Stuck again! Words won’t come, or those that do feel forced, wooden and awkward. You’ve lost interest in your article. You feel panicky because your deadline looms. You need suggestions for coping:
• Stop trying. Take a break and do something different — for five minutes, an hour, a day or two—whatever you can manage.
• Move your bones. Take a walk, run around the parking lot, jump rope, go to the gym, ride your bike. Even if you’re on a tight deadline, try to get away from your desk for a few minutes. Writing bogs down when the mind starts floundering around in abstractions. Physical activity grounds you, keeps you focused in the present, and fosters a return to concrete words and images.
• Skip over the part where you got stuck and move on to another section of your work. Stop thinking of writing as a linear process. You can knock off or come in at any point along the way.
• Without referring to your text or notes, write the subject of your stuck point in the center of a page and do a branching exercise around it. The nonlinear aspect of branching may put you in touch with fresh ideas and new avenues of approach to that section of your writing project that has you stuck.
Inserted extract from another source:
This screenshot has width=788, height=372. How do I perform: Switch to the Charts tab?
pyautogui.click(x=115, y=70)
• Pick the stickiest, muddiest aspect of your topic and freewrite about it. If you can’t bear working on your topic, freewrite about anything at all. Keep your pencil moving for at least 10 minutes.
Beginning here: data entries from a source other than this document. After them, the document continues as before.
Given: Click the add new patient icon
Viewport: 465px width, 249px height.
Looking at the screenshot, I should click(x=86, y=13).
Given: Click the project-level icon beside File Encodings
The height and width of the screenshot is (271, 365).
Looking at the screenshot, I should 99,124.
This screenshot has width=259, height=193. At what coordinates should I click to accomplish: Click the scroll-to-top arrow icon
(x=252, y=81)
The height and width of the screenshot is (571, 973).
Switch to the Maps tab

• Talk it out. Hold a conversation about your topic, alone or with somebody else. Speaking out loud helps break through the abstractions that bog down writing.
• Whenever you stop writing, stop in mid-sentence. Having to start off by completing that thought may give you the psychological push you’ll need to get moving again.
• Give yourself permission to trash what you’ve written and start from scratch. Your first thoughts and ideas about the project may have gone stale. Begin with branching and freewriting to see what fresh observations emerge.
• Just before falling asleep at night, tell yourself to wake up knowing how to start or get back into the writing project at hand.
If you find yourself procrastinating:
• Create a routine for writing. Comfortable clothes, cup of favorite tea, same time of day, same location. Think of it as spiritual discipline.
• Alternatively, move out of your rut. If you have the option, take your pen and notebook or your laptop to a café, a riverbank. Buy a funky pen and dub it your magic writing wand.
• Write out your resistance. Begin with: “I don’t want to do this writing project because,” or “I can’t do it, because…” Keep complaining for five minutes. Read what you’ve written out loud. Talk back to yourself as if you were a trusted friend offering advice and counsel.
• Join forces with a buddy. The buddy system works well for quitting smoking and maintaining an exercise program. Why not use it to help you keep faith with your writing? Team up with a friend or co-worker who also faces writing deadlines. Make a pact to meet in the office conference room, the town library, or a local cafe at regular intervals to write or review and edit one another’s work.
• Just do it. Sometimes the old nose-to-the-grindstone method works best. Make a pact with yourself that you will freewrite for, say, 15 minutes on your topic twice a day for five days. If you get a good flow going, keep it up longer. But pick up the pencil or sit down to the keyboard for both sessions without fail. Freewrite without concern for the quality of your work.